▸ **ASSIGNMENT**
Given the listing below, write out exactly the lines starting with the line that has "Open the Headline Analyzer showing 28/100" and going on through the line that has "Given: Click the XDP destination type value", both kept.

▸ **DATA SHOWN**
◆ ◆ ◆ ◆ ◆ ◆ ◆
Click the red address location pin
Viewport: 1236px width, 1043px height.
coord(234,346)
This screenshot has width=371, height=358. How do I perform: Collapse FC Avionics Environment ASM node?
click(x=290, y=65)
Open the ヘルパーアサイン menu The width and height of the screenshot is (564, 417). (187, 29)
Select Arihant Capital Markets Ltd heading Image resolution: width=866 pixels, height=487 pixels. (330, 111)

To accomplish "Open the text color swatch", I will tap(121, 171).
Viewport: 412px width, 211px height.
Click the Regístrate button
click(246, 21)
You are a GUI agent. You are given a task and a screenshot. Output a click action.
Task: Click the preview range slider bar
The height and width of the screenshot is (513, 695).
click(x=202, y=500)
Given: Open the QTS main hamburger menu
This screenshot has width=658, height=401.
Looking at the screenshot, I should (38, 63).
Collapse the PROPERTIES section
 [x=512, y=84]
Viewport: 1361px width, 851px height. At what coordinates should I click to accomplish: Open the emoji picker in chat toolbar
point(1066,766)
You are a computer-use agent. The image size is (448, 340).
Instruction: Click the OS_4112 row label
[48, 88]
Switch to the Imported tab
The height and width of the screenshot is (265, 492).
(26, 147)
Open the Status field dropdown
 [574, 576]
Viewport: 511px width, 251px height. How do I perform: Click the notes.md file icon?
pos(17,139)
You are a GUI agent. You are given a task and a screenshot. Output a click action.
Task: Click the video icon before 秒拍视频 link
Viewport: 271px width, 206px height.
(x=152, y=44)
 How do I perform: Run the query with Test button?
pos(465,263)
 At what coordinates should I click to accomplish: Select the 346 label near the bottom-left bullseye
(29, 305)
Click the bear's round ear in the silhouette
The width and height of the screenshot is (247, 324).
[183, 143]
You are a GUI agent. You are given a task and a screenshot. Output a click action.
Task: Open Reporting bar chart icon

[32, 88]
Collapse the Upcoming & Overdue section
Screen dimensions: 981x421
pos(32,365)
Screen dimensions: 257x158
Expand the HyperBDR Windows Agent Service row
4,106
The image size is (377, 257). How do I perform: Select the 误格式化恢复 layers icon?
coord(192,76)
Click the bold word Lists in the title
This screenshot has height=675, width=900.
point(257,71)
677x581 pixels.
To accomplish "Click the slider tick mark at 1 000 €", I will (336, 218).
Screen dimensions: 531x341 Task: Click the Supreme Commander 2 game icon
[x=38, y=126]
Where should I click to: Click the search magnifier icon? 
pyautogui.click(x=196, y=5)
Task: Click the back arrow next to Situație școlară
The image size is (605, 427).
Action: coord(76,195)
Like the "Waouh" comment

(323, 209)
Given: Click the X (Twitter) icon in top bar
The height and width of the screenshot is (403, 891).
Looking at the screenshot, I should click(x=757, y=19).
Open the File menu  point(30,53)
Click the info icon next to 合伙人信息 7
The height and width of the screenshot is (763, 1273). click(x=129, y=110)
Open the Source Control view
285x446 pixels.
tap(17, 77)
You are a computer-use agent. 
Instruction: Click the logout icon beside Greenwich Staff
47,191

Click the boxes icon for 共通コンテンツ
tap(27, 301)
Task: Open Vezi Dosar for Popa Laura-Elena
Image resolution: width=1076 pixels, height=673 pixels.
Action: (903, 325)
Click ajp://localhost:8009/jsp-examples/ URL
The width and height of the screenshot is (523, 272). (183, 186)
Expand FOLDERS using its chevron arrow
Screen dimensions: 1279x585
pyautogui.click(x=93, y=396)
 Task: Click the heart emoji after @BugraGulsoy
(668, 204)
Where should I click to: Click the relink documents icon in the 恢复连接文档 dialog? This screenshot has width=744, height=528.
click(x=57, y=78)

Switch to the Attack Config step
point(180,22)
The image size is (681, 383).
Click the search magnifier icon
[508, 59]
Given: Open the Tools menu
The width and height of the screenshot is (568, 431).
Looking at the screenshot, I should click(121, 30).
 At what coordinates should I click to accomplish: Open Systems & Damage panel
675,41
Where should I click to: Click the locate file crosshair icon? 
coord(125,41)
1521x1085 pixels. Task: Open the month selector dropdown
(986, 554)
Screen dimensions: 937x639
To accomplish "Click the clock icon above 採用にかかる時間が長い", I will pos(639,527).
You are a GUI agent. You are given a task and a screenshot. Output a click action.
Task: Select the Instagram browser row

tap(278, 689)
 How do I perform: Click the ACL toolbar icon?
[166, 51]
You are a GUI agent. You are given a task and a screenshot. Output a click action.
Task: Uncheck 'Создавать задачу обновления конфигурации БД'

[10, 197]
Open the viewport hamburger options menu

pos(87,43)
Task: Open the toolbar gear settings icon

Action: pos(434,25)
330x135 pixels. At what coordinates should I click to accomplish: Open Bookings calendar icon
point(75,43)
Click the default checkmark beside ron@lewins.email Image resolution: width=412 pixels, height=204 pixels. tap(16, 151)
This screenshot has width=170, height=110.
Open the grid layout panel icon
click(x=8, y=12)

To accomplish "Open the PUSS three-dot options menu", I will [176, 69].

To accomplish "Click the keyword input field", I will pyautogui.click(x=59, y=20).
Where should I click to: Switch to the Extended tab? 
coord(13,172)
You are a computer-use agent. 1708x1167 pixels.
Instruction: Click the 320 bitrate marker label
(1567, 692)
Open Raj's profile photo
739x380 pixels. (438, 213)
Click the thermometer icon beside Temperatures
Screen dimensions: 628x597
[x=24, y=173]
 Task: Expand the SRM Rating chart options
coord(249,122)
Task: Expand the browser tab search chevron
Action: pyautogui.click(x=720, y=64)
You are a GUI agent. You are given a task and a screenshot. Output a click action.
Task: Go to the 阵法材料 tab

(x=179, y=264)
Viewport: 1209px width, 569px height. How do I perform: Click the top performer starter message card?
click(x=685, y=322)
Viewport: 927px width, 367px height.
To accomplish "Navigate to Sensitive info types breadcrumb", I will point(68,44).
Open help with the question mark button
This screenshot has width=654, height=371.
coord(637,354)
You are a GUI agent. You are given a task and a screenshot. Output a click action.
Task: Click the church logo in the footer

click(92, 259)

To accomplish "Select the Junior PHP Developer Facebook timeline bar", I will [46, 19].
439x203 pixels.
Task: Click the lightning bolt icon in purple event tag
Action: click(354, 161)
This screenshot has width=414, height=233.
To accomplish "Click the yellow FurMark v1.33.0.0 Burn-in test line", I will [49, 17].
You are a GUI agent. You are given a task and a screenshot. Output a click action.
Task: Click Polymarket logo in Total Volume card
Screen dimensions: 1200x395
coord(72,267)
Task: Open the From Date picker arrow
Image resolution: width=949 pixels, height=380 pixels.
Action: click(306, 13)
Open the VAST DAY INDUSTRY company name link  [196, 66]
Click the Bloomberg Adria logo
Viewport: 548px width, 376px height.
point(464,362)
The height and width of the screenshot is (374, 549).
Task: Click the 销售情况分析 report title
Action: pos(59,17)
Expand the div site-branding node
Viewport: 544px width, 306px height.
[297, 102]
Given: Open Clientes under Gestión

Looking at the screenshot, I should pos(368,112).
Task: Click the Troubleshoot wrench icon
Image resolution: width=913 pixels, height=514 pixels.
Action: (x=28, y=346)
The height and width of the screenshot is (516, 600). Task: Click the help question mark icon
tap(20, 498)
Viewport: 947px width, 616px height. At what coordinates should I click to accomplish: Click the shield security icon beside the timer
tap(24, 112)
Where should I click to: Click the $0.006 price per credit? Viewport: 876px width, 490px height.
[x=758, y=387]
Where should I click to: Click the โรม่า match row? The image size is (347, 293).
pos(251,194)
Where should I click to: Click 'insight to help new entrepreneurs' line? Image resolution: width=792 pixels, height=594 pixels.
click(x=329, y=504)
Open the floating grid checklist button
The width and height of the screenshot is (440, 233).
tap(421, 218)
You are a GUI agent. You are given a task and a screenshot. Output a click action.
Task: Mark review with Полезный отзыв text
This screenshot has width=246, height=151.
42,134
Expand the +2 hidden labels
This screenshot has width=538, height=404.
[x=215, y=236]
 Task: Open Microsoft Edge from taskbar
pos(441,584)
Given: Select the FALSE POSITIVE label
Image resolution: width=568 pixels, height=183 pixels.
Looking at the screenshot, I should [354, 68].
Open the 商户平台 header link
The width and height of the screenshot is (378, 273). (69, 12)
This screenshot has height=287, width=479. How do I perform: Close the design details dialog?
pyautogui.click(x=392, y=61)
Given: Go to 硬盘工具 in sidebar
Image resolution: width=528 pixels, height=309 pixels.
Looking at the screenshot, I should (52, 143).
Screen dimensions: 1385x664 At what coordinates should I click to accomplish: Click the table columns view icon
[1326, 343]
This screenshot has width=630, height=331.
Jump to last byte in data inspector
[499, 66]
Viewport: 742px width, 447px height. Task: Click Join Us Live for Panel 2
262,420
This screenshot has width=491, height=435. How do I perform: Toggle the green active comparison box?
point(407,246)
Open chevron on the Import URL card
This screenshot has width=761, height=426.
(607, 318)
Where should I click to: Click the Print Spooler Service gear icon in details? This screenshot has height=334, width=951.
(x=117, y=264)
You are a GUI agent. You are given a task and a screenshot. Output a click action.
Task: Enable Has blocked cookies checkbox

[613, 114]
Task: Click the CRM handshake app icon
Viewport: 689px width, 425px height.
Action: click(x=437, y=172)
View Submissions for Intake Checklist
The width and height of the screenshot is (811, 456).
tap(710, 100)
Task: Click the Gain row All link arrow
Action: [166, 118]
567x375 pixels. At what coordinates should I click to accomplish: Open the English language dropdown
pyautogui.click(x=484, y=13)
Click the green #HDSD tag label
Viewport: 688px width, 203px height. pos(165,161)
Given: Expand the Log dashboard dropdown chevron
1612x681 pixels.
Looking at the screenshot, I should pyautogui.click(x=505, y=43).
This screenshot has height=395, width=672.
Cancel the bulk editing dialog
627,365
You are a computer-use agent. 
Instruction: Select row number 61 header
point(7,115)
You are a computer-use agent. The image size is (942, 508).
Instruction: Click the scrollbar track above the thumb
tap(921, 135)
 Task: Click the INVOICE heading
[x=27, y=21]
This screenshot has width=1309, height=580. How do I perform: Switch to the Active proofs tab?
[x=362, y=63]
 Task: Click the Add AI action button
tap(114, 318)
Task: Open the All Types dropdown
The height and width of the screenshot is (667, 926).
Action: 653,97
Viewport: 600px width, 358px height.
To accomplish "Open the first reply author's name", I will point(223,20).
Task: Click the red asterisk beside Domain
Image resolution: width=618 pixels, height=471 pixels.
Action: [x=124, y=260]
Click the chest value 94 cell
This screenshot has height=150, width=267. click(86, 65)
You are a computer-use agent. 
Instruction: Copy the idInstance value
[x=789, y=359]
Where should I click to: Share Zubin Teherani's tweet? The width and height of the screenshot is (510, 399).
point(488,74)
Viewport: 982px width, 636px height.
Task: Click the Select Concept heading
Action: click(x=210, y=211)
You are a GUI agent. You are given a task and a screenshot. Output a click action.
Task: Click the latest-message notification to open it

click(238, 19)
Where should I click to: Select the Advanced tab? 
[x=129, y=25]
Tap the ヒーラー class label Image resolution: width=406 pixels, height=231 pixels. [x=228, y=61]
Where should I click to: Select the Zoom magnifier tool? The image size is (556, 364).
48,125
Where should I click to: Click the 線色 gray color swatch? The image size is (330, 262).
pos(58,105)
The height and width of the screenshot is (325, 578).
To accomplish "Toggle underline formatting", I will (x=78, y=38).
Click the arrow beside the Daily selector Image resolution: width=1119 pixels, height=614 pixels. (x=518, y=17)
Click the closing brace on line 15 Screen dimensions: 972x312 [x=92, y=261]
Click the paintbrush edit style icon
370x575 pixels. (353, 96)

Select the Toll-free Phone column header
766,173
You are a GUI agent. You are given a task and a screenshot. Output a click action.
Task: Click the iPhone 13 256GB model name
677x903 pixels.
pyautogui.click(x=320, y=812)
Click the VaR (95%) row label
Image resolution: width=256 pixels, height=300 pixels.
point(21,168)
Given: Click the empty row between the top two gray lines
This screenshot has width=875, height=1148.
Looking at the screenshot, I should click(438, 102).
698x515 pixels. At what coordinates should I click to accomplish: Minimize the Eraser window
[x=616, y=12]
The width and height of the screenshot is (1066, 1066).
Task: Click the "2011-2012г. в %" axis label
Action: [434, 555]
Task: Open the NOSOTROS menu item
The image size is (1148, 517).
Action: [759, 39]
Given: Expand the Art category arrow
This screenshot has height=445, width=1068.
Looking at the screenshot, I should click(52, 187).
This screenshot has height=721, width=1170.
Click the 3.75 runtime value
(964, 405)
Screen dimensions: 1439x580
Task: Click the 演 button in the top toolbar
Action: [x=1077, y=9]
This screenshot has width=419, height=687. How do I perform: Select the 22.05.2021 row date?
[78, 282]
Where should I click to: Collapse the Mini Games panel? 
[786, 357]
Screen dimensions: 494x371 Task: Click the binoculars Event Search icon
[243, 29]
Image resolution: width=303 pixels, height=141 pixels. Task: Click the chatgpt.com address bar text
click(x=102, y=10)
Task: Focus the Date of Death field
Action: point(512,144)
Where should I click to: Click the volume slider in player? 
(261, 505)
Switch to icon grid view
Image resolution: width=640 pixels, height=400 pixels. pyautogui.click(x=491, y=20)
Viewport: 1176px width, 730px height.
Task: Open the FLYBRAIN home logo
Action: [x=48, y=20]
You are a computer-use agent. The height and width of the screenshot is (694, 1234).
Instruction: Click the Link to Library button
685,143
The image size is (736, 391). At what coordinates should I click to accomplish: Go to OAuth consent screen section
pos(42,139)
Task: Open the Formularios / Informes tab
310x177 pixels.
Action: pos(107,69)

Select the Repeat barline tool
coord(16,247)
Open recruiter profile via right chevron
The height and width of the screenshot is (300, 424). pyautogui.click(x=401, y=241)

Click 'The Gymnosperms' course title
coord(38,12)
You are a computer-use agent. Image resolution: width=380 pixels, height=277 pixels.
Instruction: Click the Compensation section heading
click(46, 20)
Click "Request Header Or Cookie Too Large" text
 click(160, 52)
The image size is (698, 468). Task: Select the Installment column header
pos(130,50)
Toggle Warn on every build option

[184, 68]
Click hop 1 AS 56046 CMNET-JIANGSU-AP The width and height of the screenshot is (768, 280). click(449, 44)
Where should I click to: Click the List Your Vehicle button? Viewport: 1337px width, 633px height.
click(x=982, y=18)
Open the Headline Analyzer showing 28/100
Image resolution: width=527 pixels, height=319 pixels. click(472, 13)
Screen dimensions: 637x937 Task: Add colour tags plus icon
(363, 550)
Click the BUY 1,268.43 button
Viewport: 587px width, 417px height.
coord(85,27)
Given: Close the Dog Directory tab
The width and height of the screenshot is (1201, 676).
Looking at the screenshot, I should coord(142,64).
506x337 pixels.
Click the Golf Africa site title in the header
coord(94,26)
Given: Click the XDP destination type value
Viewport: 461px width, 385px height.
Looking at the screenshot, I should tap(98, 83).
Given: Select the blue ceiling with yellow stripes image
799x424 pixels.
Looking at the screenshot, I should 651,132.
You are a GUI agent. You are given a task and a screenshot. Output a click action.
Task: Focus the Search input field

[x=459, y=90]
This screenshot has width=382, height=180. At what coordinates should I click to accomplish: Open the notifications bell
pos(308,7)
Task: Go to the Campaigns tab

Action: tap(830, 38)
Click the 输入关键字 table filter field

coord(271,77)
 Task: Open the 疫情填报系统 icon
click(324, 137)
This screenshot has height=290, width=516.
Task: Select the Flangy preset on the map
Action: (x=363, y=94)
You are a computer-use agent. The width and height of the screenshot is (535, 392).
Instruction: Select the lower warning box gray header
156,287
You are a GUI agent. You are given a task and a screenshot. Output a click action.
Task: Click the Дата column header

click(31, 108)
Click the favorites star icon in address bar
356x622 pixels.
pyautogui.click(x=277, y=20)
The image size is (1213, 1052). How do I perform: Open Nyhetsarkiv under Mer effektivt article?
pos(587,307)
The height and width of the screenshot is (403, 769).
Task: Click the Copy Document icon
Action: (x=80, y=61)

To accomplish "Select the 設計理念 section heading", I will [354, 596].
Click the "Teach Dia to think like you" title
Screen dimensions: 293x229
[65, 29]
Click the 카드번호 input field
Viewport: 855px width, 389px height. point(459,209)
◆ ◆ ◆ ◆ ◆ ◆ ◆
▸ **RESULT**
Open the Headline Analyzer showing 28/100
Image resolution: width=527 pixels, height=319 pixels. click(472, 13)
Screen dimensions: 637x937 Task: Add colour tags plus icon
(363, 550)
Click the BUY 1,268.43 button
Viewport: 587px width, 417px height.
coord(85,27)
Given: Close the Dog Directory tab
The width and height of the screenshot is (1201, 676).
Looking at the screenshot, I should coord(142,64).
506x337 pixels.
Click the Golf Africa site title in the header
coord(94,26)
Given: Click the XDP destination type value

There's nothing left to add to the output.